Recht auf Selbstvertretung
Rund 30 Gäste folgten der Einladung zum 20. Sozialpolitischen Fachforum – kurz: SoFa des Paritätischen Kreisverbands Tübingen in der Alten Aula. Dr. Hanna Weinbach von der Universität Siegen berichtete in ihrem Vortrag über Soziale Arbeit und Inklusion, insbesondere über die mit dem § 4a im SGB VIII seit 2021 gesetzlich verankerte ‚Selbstvertretung‘ von Adressat*innen in der Kinder- und Jugendhilfe. Damit soll die konkrete Beteiligung von Adressat*innen an sie betreffenden Entscheidungen gestärkt werden und eben nicht nur ihre Vertretung durch Fachkräfte der Sozialen Arbeit. Frau Dr. Weinbach warf die Frage auf, was es für die Soziale Arbeit bedeutet, wenn Entscheidungsstrukturen demokratisiert werden und welche Spannungsverhältnisse daraus entstehen können – insbesondere, wenn es um reale Entscheidungs- und Deutungsmacht geht.
Aus der Forschung ist bekannt, dass 95% der Adressat*innen Beteiligung erwarten, aber nur 35% sehen sie als realisiert an. Forschungen zeigen auch, dass Beteiligung wirkt. Allerdings stehen die Einrichtungen auch vor großen Herausforderungen, zum Beispiel mit den Folgen der Pandemie oder durch den Fachkräftemangel. Das ist häufig hinderlich, um Machtasymmetrien abzubauen und partizipative Prozesse zu ermöglichen. Dazu braucht es eine Berufsethik als Korrektiv, dass die Zuschreibung von Hilfebedürftigkeit nur mit Zustimmung der Betroffenen erfolgen darf. Damit kann Soziale Arbeit auf ein grundlegendes Problem antworten, weil die Zuschreibung von Defiziten Voraussetzung für Leistungen ist. Es geht also um die Herstellung von Handlungsmächtigkeit der Adressat*innen, für die eigenen Belange sprechen zu können und auch gehört zu werden.

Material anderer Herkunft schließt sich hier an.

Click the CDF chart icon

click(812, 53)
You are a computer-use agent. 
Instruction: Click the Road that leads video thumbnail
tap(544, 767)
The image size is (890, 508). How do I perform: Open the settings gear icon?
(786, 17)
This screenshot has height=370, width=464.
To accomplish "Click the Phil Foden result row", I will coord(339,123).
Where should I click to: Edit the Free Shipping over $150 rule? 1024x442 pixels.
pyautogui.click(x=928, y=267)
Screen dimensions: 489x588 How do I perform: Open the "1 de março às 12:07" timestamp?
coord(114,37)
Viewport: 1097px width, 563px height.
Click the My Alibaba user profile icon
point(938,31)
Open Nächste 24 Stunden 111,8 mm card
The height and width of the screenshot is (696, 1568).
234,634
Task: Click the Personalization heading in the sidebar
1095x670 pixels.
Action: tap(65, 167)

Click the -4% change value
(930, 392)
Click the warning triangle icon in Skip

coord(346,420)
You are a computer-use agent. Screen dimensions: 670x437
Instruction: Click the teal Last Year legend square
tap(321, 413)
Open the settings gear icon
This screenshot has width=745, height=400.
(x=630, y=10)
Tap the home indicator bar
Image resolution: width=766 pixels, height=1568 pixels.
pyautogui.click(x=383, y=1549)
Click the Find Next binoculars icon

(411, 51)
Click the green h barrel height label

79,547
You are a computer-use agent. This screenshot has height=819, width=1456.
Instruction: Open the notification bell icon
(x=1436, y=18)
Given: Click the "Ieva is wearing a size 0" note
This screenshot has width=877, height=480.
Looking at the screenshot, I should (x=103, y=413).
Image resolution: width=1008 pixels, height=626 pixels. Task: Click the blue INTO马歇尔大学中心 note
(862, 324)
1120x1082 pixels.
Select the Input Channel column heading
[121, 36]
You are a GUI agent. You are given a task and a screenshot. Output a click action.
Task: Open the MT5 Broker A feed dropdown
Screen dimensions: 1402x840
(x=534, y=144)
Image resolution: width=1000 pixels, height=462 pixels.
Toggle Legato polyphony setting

Mit dem Zitat von Sascha Ubrig: „Wir müssen nerven. Sonst tut sich nichts.“ begann die Podiumsdiskussion mit den Gästen Holger Gläss (Jugendamtsleiter Rems-Murr), Uschi Neumann (ELFI-Eltern für Inklusion), Nina Wlassow (Care-Leaver-Projekte der kit jugendhilfe), Leo (Care-Leaver) und Dr. Hanna Weinbach. Herr Gläss stellte fest, dass das Thema Machtasymmetrien schon lange da ist, und hofft, dass die gesetzliche Verankerung der Selbstvertretung langfristig auch Wirkung in der Praxis zeigt. Frau Neumann betonte, dass „dabei sein“ noch lange keine Mitbestimmung ist und erwartet Transparenz, dass also keine falschen Hoffnungen gemacht werden. Leo als Betroffener und Aktivist war vom Begriff „Freiheit“ in einer Fallschilderung sehr berührt, weil das nach seiner Erfahrung das Erleben von Handlungsmächtigkeit und Selbstwirksamkeit ausdrückt.
Die Veranstaltung fand in Kooperation mit ProSozPaed e.V., kit jugendhilfe und dem Institut für Erziehungswissenschaft der Uni Tübingen statt.